United States | Unemployment rate in May at highest since January 2022

(Washington) The unemployment rate climbed in May in the United States, to 4%, a symbolic bar that it has exceeded for the first time since January 2022, but, paradoxically, job creations were much more numerous than in April, five months before the presidential election.




The unemployment rate increased by 0.1 point, from 3.9% to 4%, according to figures released Friday by the Labor Department.

Creations were much more solid than expected, since 272,000 jobs were created in May, compared to 165,000 in April – a figure revised downwards.

These figures come from two different surveys, one carried out among businesses, the other among households, which may explain these developments in apparently opposite directions.

The unemployment rate was expected to be stable by analysts, at 3.9%, and only 190,000 job creations were expected, according to the Market Watch consensus.

“Employment continued its upward trend in several sectors, led by health care; public services ; leisure and hospitality; and professional, scientific and technical services,” detailed the Department of Labor.

Job creation in the private sector alone suffered from a sharp deterioration in the manufacturing sector, the monthly ADP/Stanford Lab survey showed on Wednesday.

But in April, the number of vacancies fell to its lowest level since February 2021 to 8.06 million compared to 8.35 million the month before, according to figures from the Labor Department.

“Great resignation”

The employment situation is being observed very closely by the American central bank (Fed), in its fight against the still high inflation in the United States.
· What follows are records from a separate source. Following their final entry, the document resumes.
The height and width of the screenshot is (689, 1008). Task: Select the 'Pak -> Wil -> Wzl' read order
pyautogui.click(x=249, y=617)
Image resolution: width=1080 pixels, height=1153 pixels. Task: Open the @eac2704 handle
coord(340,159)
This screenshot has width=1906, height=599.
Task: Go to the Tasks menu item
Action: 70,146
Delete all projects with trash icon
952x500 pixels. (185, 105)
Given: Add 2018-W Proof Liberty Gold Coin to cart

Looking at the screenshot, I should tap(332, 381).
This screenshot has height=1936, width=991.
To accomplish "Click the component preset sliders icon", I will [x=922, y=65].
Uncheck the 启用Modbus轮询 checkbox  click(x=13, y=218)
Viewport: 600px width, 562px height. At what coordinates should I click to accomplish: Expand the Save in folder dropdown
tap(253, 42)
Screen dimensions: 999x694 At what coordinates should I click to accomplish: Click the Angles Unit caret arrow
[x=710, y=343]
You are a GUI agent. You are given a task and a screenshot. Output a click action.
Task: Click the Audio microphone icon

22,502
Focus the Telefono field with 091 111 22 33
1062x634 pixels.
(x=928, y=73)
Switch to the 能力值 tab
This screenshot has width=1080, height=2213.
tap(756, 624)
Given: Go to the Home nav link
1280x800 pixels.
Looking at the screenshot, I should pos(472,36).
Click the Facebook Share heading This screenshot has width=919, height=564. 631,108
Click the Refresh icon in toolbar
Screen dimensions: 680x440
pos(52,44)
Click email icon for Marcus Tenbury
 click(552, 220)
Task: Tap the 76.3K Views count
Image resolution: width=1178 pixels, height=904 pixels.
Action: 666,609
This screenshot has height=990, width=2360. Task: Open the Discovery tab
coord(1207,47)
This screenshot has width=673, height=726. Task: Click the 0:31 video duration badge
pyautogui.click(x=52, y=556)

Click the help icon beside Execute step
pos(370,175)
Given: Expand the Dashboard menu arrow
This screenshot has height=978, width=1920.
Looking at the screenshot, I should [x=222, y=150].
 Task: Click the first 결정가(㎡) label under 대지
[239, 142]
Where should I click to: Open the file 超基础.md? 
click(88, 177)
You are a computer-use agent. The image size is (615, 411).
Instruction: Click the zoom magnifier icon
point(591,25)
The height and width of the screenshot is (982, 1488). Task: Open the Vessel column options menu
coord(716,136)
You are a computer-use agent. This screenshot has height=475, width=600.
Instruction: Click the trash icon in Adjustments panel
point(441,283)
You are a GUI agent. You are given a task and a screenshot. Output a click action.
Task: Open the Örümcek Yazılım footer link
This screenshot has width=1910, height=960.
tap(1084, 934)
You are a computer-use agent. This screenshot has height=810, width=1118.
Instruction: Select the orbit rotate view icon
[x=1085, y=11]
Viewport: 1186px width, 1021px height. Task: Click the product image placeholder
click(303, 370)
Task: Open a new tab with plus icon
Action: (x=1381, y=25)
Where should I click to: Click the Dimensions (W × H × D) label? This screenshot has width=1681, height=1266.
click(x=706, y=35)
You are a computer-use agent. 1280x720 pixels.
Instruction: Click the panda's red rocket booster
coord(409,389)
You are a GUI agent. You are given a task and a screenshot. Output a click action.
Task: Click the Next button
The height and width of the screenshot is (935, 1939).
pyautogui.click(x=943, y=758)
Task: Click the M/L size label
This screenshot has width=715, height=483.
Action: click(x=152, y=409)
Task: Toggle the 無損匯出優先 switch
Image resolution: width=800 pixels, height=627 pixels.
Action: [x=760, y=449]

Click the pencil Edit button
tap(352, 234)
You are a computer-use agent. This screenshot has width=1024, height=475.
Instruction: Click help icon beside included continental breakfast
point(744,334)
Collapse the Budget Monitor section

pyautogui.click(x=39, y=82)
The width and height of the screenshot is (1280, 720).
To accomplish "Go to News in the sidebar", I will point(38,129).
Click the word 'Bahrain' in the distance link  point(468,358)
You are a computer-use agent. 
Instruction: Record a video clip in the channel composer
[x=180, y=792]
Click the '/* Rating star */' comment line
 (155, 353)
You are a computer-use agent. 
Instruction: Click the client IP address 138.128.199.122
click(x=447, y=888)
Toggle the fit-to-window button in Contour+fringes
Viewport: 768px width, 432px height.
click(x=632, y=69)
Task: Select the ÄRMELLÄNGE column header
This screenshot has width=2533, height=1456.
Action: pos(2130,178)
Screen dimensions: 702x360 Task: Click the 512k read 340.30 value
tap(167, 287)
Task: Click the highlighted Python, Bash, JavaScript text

Because without a return to normal on the employment front, it is difficult to imagine a lasting drop in inflation.

The country has in fact experienced a significant labor shortage since 2021, and, to attract candidates and retain their employees, companies had in fact offered higher salaries and more advantageous conditions, ultimately driving up prices. costs.

This led to the “Great Resignation” movement, with employees massively changing jobs to take advantage of these favorable conditions.

Thus, the employment figures in May “rather support a patient position” from the Fed, regarding an upcoming rate cut, details Rubeela Farooqi, chief economist for HFE.

The latter highlights in particular the fact that “the salary data, which showed an acceleration in monthly and annual variations, was disappointing, creating an unpleasant surprise”.

To curb inflation, the Fed has maintained very high rates since last summer, in the range of 5.25 to 5.50%, their highest level in 20 years.

This policy leads banks to offer loans at higher rates to their customers, whether they are households or businesses.

The next Fed meeting is Tuesday and Wednesday, and it is expected to keep rates there. No decline is expected by market participants before the meetings in September or November.